■ **Fonte**
---
10. Cremos, portanto, em Deus Pai que desde toda a eternidade gera o
Filho; cremos no Filho, Verbo de Deus que é eternamente gerado; cremos no
Espírito Santo, Pessoa incriada, que procede do Pai e do Filho como Amor
sempiterno de ambos. Assim nas três Pessoas Divinas que são igualmente
eternas e iguais entre si (4), a vida e a felicidade de Deus perfeitamente uno
superabundam e se consumam na superexcelência e glória próprias da
Essência incriada; e sempre se deve venerar a unidade na Trindade e a
Trindade na unidade(5).
11.Cremos em Nosso Senhor Jesus Cristo, o Filho de Deus. Ele é o
Verbo eterno, nascido do Pai antes de todos os séculos e consubstancial ao
Pai, homoousious to Patri. Por Ele tudo foi feito. Encarnou por obra do
Espírito Santo, de Maria Virgem, e se fez homem. Portanto, é igual ao Pai,
segundo a divindade, mas inferior ao Pai, segundo a humanidade(6),
absolutamente uno, não por uma confusão de naturezas (que é impossível),
mas pela unidade da pessoa(7).
---
■ **Problemas a resolver**
a: Extraia do texto sobre a Trindade o trecho entre "10. Cremos, portanto, em" e "Trindade na unidade(5).", inclusive.
b: De acordo com o texto sobre a Trindade, de quem procede o Espírito Santo?

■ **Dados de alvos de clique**
---
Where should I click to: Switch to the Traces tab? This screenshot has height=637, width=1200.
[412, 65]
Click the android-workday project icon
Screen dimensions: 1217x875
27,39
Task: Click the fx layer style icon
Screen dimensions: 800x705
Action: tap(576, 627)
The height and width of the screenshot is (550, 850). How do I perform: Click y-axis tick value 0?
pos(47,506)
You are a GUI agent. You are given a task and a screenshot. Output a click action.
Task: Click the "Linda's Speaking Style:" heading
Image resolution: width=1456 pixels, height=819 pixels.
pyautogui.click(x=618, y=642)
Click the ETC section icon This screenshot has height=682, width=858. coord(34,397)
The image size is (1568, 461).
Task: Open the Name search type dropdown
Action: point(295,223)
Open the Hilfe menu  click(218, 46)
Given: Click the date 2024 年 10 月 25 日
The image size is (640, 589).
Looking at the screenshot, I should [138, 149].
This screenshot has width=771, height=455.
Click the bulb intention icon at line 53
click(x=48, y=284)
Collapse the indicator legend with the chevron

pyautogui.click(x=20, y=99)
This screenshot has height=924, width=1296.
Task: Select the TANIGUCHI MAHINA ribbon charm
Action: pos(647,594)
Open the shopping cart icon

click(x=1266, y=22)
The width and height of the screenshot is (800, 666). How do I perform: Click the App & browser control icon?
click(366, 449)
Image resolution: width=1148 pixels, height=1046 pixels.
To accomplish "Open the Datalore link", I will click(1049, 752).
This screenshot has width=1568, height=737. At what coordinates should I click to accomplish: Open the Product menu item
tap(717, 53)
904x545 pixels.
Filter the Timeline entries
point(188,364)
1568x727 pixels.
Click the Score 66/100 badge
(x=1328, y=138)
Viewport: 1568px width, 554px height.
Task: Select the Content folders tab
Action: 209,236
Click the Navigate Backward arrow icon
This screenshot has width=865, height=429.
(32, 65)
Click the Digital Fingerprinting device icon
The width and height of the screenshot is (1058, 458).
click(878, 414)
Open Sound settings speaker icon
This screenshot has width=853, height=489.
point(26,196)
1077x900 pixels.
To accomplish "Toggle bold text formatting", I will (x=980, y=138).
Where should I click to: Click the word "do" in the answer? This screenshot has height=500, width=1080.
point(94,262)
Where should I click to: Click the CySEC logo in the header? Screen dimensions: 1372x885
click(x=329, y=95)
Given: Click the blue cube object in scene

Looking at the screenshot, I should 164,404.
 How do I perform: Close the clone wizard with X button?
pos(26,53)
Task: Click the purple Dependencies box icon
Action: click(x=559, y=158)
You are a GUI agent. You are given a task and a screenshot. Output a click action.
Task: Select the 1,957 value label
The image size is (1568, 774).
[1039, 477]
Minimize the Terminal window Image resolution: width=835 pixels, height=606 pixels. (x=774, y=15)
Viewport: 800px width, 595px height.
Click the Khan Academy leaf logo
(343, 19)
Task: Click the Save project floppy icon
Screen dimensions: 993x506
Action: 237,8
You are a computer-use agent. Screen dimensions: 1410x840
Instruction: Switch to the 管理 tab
---
■ **Respostas às tarefas**
a:
10. Cremos, portanto, em Deus Pai que desde toda a eternidade gera o
Filho; cremos no Filho, Verbo de Deus que é eternamente gerado; cremos no
Espírito Santo, Pessoa incriada, que procede do Pai e do Filho como Amor
sempiterno de ambos. Assim nas três Pessoas Divinas que são igualmente
eternas e iguais entre si (4), a vida e a felicidade de Deus perfeitamente uno
superabundam e se consumam na superexcelência e glória próprias da
Essência incriada; e sempre se deve venerar a unidade na Trindade e a
Trindade na unidade(5).

b: Do Pai e do Filho, como Amor sempiterno de ambos.